That’s a nice feature. But it has little to do with Windows/OSX equivalence.

It also highlights something I felt last time I tried KDE (admittedly a while ago).

There were lots of nice UX innovations and polish. But they didn’t feel familiar to me (as a user of many desktop environments). This makes switching much less of an appealing prospect to me.

2 comments

> But they didn’t feel familiar to me.

I'm shocked by this, especially when the alternative here is GNOME. You can put a lifelong windows user in front of a plasma machine and they will be able to figure it out easy. There is a start menu, a bottom taskbar, all the window buttons are where they belong, etc.

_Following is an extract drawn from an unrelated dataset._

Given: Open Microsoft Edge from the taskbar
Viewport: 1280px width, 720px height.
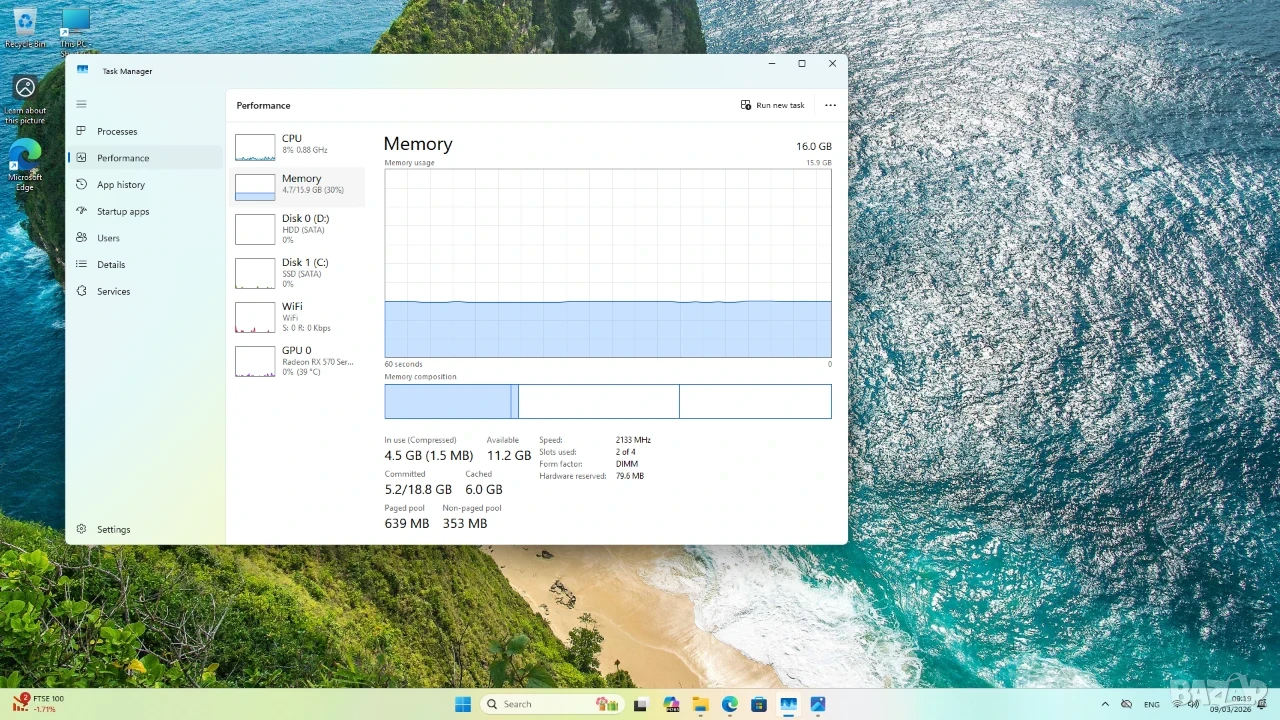Looking at the screenshot, I should click(730, 704).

Contrast with gnome, where you can't get anything done unless you already know the magical keyboard shortcuts.

Plasma gets criticized often for having too many configuration options and too many features, which I think is just insane. It works perfectly well out of the box, but it allows you to tinker to your heart's content.

No disagreement here.

I don't use gnome desktops, for similar reasons (although I'm also not the target audience for adopters, as I currently use Linux as my primary desktop environment!)

I use cinnamon, as, for my personal preferences, it strikes the best balance between familiarity, 'prettiness' and functionality of the options I've tried.

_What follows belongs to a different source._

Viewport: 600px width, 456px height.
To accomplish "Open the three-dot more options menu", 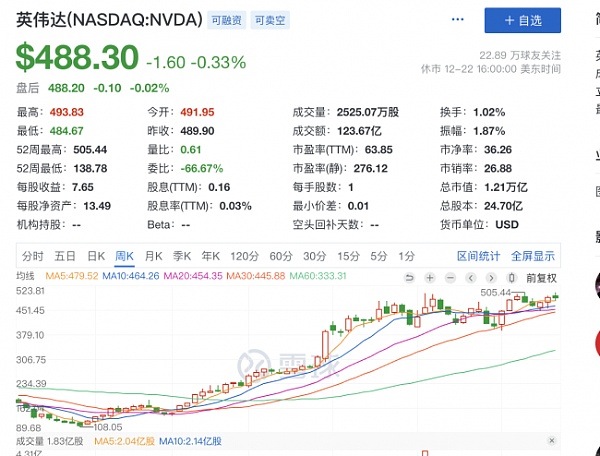I will click(x=458, y=20).
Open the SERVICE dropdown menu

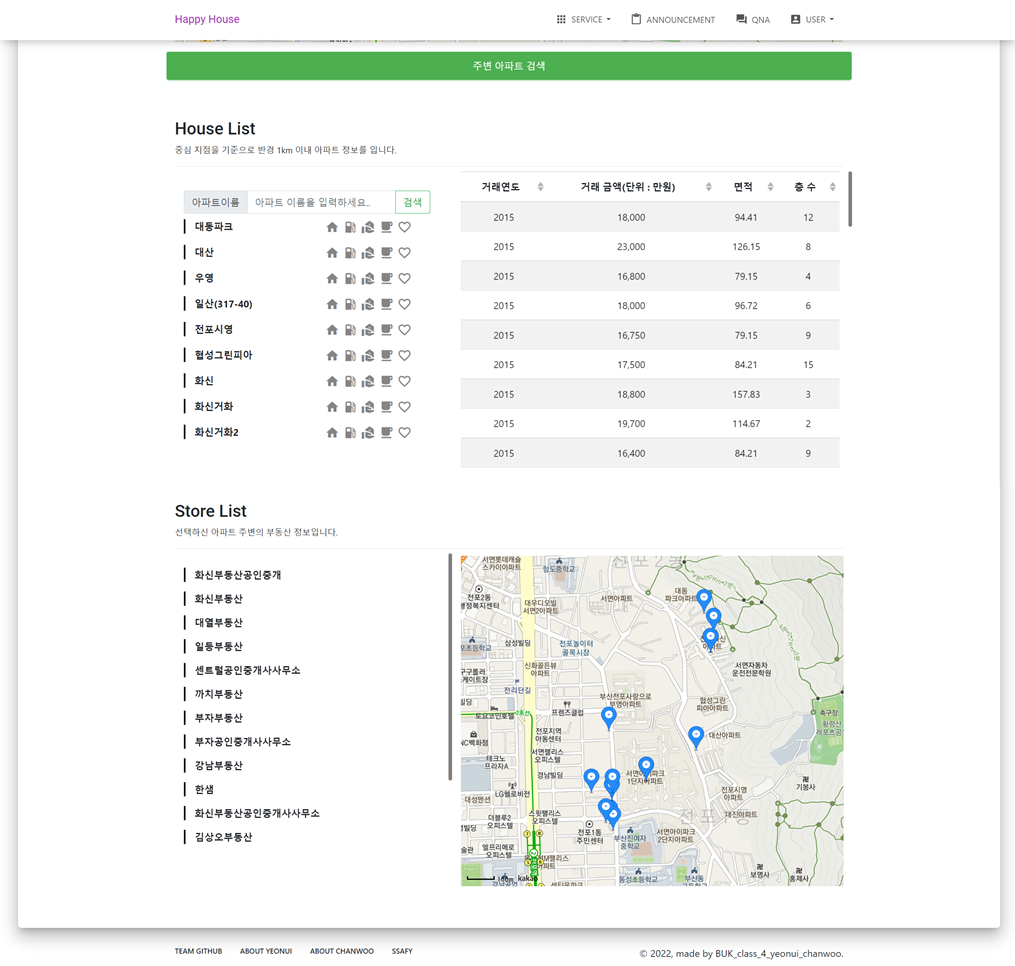[583, 19]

I think Cinnamon is really underrated. It has sane defaults, is reasonably performant, and will be familiar to anyone coming from Windows.

In general I feel that Gnome has terrible defaults, and are hostile to the user making changes away from these defaults. It's also less performant than Cinnamon -- animations can lag on my machine for example, and my machine isn't exactly bad.

I think Plasma is nice, and it's certainly more customizable than Cinnamon, but I think this comes at the cost of reliability and an overall feeling of cohesiveness. I also think there's a point where you don't want every right click menu to contain an option which allows you to fundamentally change the functionality of your desktop.

I'd probably be using XFCE or Mate if Cinnamon didn't exist.

What?

You literally said you have only a limited amount of experience with KDE (from 'undefined' time ago), and yet you felt qualified to opine on its suitability for X... now?

What?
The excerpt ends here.